Over 50 participants from 11 Arab States complete capacity-building on alternative, non-formal education in Education Sector Plans

21 December 2021

From 15 September to 30 November 2021, 51 participants from 11 Arab States took part in capacity-building training to strengthen alternative and non-formal education for youth and adults (ANFE) in education sector plans (ESPs). The training was provided by the UNESCO Institute for Lifelong Learning (UIL) together with the UNESCO International Institute for Educational Planning (IIEP) and the UNESCO Beirut Office. Training was available for the first time in Arabic thanks to the financial support of the Sultan bin Abdulaziz Al Saud Foundation as part of the Prince Sultan Bin Abdulaziz Al-Saud Programme to strengthen and improve the use of the Arabic language in UNESCO.

Participants – among them representatives of ministries of education and of a specialized institute in education quality, researchers and adult learning experts – acquired practical knowledge and skills to develop gender-responsive and inclusive non-formal education strategies and plans as an integral part of national sector-wide education plans. Particular focus was placed on the challenges of non-formal education in the Arab States and the needs of Arab learners, in particular women, and marginalized and disadvantaged youth and adults.

Discussions during the course underlined that, despite previous efforts, policies and programmes require further investment to enhance ANFE in the Arab States. Many participants claimed that non-formal education still suffers from a lack of quality, funding and appropriate governance mechanisms. Despite the socio-economic and political disparities among the participating Arab countries, the general consensus was that there is a need to advance literacy skills for youth and adults; narrow the gender gap in education; provide inclusive learning opportunities for internally displaced persons (IDPs), migrants and refugees; and upskill and reskill workers throughout their lives. Enhancement of education systems’ ability to respond to emergencies such as the current COVID-19 pandemic and greater effort towards achieving the UN Sustainable Development Goal 4 on education and lifelong learning were furthermore called for.

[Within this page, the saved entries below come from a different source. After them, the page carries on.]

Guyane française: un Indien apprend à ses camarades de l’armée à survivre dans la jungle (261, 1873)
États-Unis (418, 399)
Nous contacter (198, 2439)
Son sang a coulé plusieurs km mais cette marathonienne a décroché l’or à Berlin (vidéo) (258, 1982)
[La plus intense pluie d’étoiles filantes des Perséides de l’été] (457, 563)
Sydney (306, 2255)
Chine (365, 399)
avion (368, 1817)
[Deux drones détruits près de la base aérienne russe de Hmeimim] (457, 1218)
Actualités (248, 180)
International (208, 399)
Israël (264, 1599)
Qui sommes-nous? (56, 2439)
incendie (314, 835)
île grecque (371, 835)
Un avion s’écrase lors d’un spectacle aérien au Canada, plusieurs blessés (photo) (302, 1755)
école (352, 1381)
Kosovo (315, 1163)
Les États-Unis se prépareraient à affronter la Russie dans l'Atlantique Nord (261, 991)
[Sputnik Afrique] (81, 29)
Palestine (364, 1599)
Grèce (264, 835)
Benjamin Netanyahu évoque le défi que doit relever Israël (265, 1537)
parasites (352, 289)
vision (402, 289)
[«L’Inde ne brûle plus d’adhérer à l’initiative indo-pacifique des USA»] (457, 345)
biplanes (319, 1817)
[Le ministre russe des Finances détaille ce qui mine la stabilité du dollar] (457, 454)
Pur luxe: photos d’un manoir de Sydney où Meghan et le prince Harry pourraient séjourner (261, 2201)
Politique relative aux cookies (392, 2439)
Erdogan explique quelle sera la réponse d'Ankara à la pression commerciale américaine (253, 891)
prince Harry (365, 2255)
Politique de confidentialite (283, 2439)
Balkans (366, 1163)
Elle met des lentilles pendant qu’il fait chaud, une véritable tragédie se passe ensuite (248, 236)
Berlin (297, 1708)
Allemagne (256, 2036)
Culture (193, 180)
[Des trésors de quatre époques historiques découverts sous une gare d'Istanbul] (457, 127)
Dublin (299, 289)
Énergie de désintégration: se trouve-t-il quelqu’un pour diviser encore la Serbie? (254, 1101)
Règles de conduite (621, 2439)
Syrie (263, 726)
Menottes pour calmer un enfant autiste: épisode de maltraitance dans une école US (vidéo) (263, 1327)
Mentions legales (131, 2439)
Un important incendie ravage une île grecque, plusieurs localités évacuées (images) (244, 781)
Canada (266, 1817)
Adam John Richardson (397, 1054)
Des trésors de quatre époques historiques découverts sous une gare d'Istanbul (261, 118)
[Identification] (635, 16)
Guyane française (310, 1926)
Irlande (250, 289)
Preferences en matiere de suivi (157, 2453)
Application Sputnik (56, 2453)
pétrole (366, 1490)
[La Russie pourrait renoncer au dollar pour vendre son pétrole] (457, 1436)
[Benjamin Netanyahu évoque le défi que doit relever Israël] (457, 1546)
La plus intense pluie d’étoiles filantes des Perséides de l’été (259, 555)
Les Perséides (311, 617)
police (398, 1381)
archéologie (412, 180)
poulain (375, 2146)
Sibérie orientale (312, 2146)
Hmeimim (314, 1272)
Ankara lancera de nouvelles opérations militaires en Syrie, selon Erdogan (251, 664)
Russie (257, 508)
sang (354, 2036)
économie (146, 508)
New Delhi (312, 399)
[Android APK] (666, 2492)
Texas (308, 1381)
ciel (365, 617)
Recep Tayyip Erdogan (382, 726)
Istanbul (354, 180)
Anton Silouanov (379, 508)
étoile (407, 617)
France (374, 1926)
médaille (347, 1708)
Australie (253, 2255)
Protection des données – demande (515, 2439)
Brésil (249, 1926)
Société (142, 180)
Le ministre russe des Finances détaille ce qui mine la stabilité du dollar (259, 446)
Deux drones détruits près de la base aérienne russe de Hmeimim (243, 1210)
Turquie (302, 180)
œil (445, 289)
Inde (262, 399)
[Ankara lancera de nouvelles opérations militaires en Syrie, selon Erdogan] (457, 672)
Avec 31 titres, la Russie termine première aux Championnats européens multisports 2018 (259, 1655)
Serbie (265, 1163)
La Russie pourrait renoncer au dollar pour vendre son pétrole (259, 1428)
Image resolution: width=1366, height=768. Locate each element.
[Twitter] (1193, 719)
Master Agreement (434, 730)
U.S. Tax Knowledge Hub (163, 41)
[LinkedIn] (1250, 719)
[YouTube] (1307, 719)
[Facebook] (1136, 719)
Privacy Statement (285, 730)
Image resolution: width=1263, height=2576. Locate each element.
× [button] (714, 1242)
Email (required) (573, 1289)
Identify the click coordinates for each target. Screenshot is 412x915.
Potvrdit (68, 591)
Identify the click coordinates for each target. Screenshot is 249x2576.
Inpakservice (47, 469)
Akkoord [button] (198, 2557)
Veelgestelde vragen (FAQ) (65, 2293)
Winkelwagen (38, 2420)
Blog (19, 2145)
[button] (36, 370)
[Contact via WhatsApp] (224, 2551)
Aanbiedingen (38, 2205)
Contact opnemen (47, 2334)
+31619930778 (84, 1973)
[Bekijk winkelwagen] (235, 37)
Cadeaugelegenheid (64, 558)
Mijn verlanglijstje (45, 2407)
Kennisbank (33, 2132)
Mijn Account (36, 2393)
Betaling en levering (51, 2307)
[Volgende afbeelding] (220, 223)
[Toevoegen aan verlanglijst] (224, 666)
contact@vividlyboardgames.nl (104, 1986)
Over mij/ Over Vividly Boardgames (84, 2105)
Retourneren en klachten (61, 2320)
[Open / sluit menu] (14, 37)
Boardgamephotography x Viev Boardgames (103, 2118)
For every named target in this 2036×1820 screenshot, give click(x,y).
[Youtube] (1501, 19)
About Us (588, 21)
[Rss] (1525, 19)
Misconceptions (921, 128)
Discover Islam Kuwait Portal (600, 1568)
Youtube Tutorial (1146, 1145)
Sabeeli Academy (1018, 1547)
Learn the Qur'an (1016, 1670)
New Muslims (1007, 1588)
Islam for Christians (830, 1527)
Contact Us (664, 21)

In the follow-up to the course, participants will work on implementing the strategies that they developed and leveraging analysis in their respective countries, namely Algeria, Egypt, Kuwait, Libya, Mauritania, Qatar, Saudi Arabia, Sudan, the Syrian Arab Republic, United Arab Emirates and Yemen.


Participants’ testimonies

Ms Hanan Ahmed Hamad, Director of the Follow-Up and Quality Assurance Office at the General Center for Training and Development, Ministry of Education in Libya

‘The course on strengthening ANFE in education sector plans was a great experience. I benefited greatly from both personally and professionally. Moreover, the course was rich with content and useful information. The course trainers were highly qualified, professional and experienced in the field.

‘The topics that were being discussed on the platform and the group assignments played a vital role in helping us to focus on the important aspects in our analysis and planning.

‘I would like to thank UNESCO for this course, and we hope that such valuable courses will be continued.’

The national team of Algeria
Mr Kamal Kharboush, Director of the National Office for Literacy and Adult Education, Ministry of National Education; Mr Bouaziz Mohamed, Director of the National Office for Distance Education and Training, Ministry of National Education

‘Because of rich content and interactive modality, the course was an important event in our career path. It allowed us to share knowledge and experiences with our counterparts from other Arab countries. It also enabled us to obtain skills and capabilities which contributed to embedding the practical and theoretical principles for developing education sector plans that promote alternative non-formal education in Algeria. We are grateful to all those in charge of this training course.’

Ms Nabyla Ahmed Dada, Director General of Women, Adult Education Authority, Yemen

‘This course is the first training course in my field of specialization since I obtained a master’s degree in adult education in 2008. I came away from this course with an enormous amount of information, ideas and visions that are relevant to my field of work. During three months of serious and systematic work with an experienced cadre, we have reached remarkable outputs.’

Mr Ashour Al-Amry, Head of the General Authority for Adult Education in Egypt

‘The course is important for all of those responsible for adult education programmes in Egypt. It developed and refined our skills and practical knowledge. The outputs of this course will be included in the future adult education plan in Egypt, to extend the programmes for non-formal alternative education to reach out the poorest and most disadvantaged areas.’


Ms Fatima Al Malek, Continuing Education Manager, Ministry of Education, United Arab Emirates

‘I extend my sincere thanks and appreciation to the course team. The selection of the instructors as well as the materials had a positive impact on enriching the information and reinforcing my skills. The interactive approach helped the participants to exchange opinions and ideas.’